By Lovemore Khomo
The Malawi Minister of Homeland Security, Kenneth Zikhale Ng’oma, has with immediate effect revoked citizenship of 396 Burundian and Rwandan nationals in pursuant to public order and security within the precincts of the laws of Malawi.
Public Relations Officer for the ministry Patrick Botha confirmed the development, saying this is in compliance with the Court’s decision in the case of the Republic vs Uladi Mussa and others being Criminal Case Number 2 of 2017.
Botha said, following this revocation, the law enforcement agencies in their coordinated effort will be effecting immediate deportation of the individuals concerned.
“In accordance with the law, Government will continue to review and deprive Malawian Citizenship for all those individuals that did not comply with stipulated legal process.” explained Botha.
This comes after Malawi government still rounding up refugees who have been staying in different locations without official documentations and permits as both asylum seekers and refugees.
Meanwhile, on Wednesday Parliamentary Committee on International Relations visited Dzaleka Refugee Camp where they established pathetic living conditions and expressed the need to surrender their belongings that were left behind during operation that could help sustain in their daily lives.

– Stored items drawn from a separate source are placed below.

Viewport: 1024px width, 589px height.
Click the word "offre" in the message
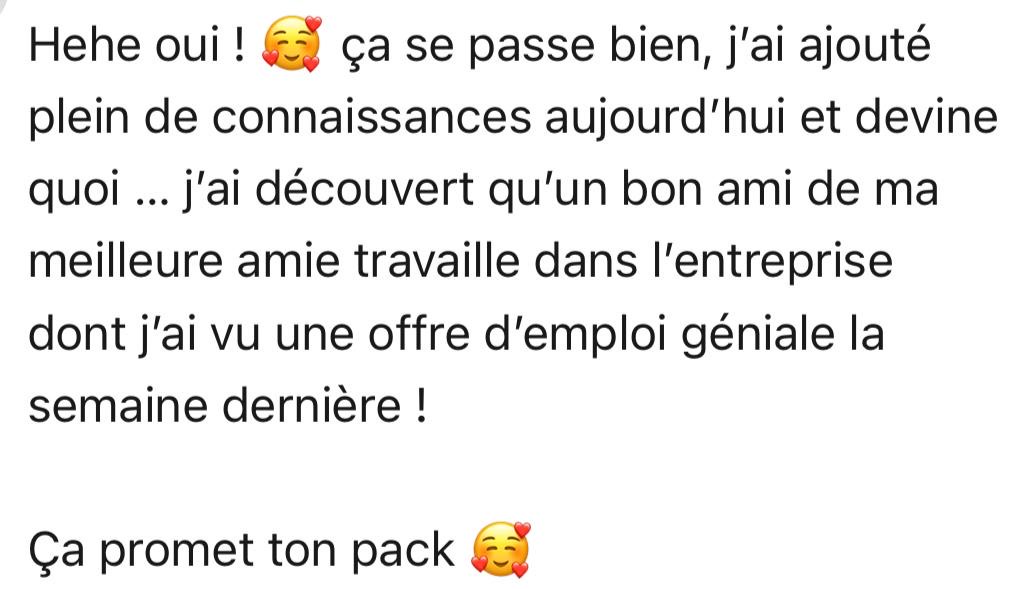point(419,333)
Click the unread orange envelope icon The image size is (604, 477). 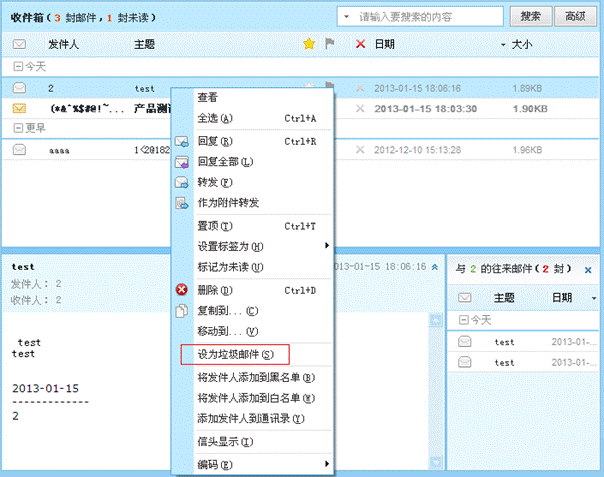tap(19, 108)
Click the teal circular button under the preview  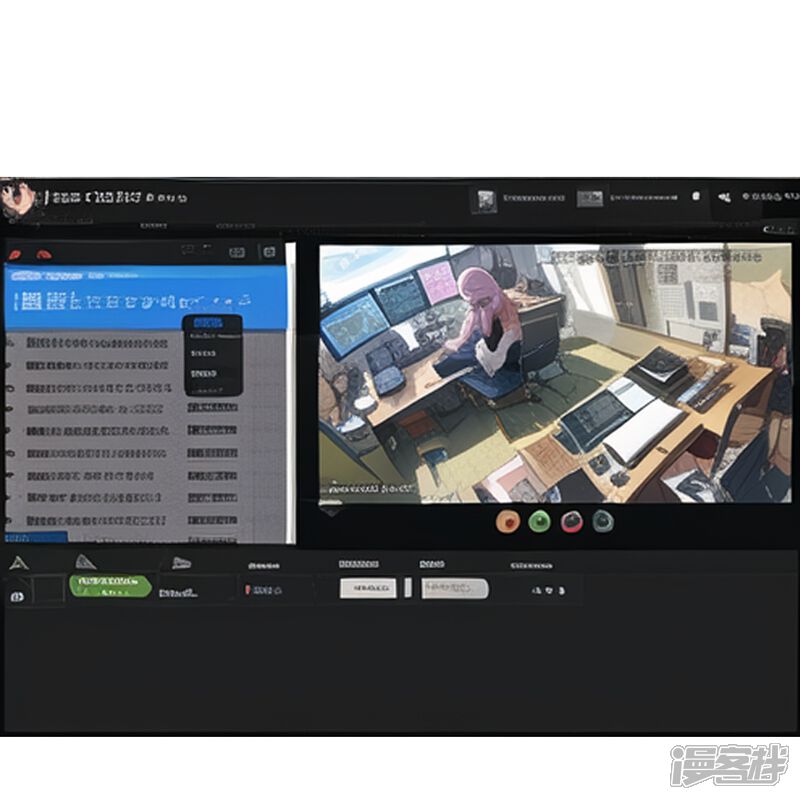[602, 520]
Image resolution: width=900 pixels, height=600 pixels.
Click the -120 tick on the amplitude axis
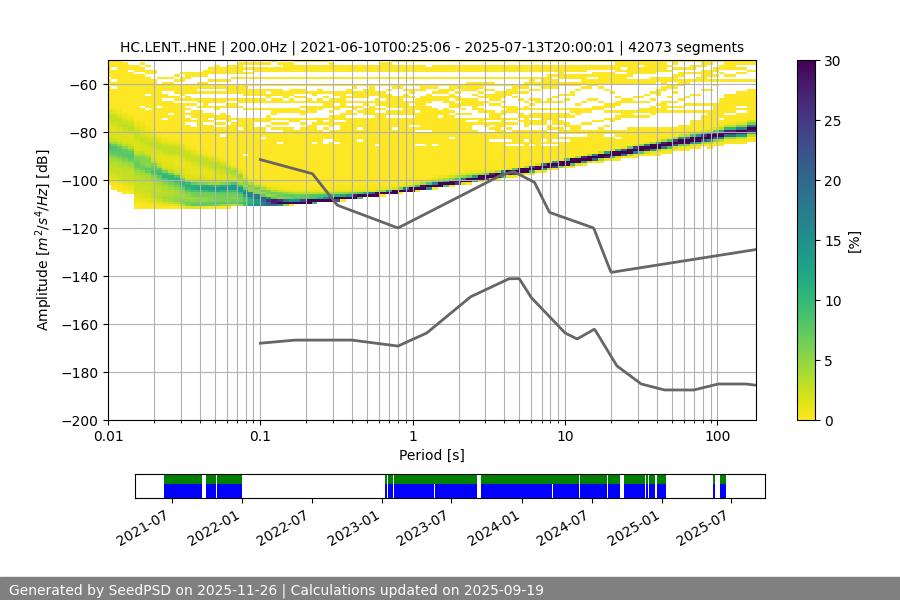[85, 229]
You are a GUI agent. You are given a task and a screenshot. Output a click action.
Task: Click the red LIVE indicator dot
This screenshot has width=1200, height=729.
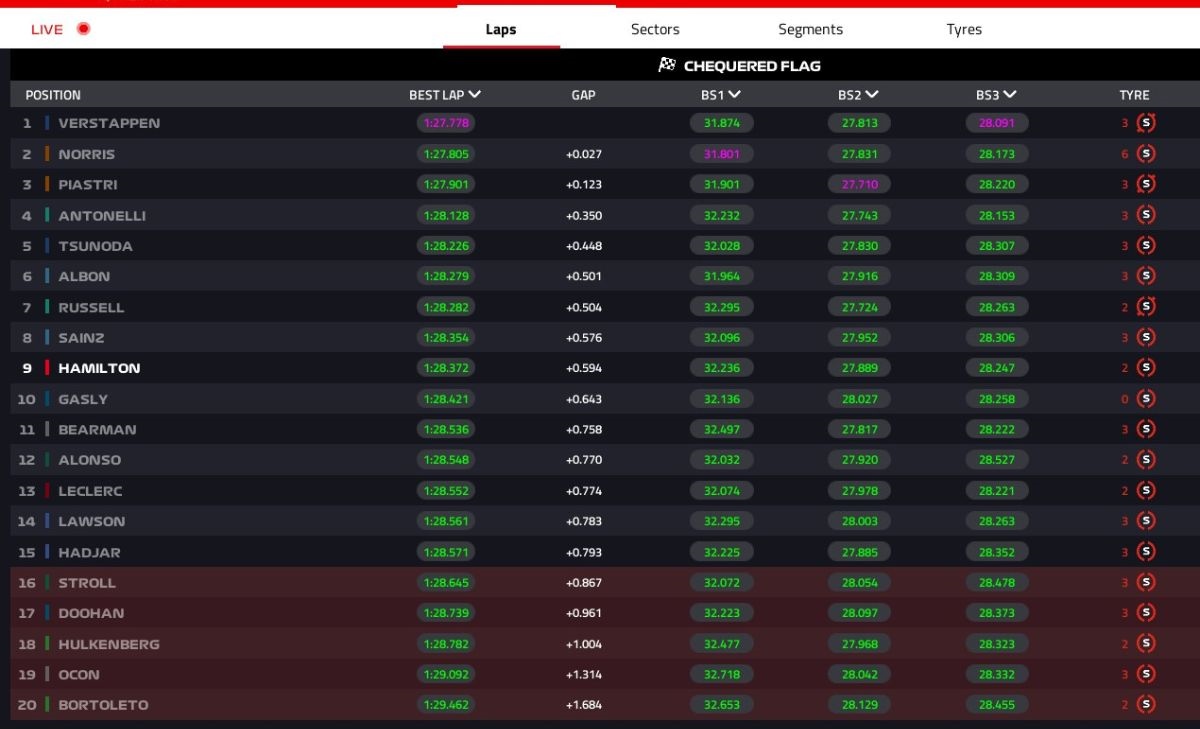(84, 29)
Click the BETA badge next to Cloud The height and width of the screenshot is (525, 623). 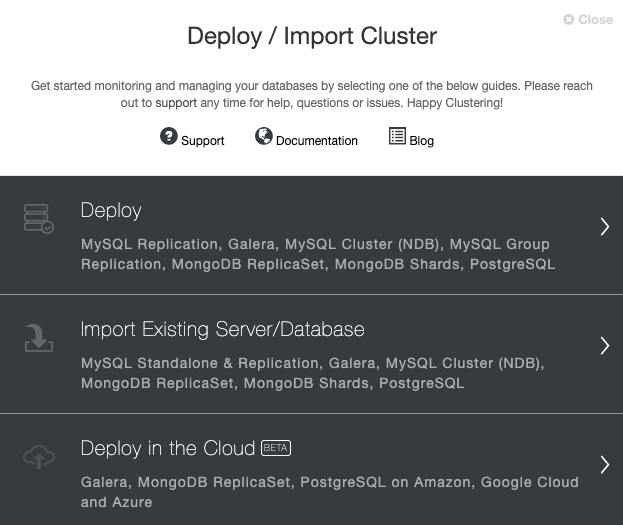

Committee Chairperson Patrick Siyabonga Bandawe advised security agencies and Commissioner for Refugees to help those who were rounded up get their belongings under security escort and supervision.
Similarly, Commissioner for Refugees General Ignacio Maulana told the committee that in fews days they will travel to Chitipa to survey for land that has been designated for a new refugee camp, as Dzaleka shall be closed.
According to United Nations High Commission for Refugees (UNHCR) as of December 2021, Malawi hosted 52,678 persons of concern (PoCs) to UNHCR and majority live in Dzaleka refugee camp, some 41 kilometres away from the capital Lilongwe.
Dzaleka is a protracted camp with a monthly average of 300 new arrivals as 62% are from the DRC, 19% Burundi and 7% Rwanda and 2% other nationalities. 45% of the PoCs are women, and 48% are children. The camp was initially established to host between 10,000 to 12,000 PoCs but now hosts over 52,000 individuals.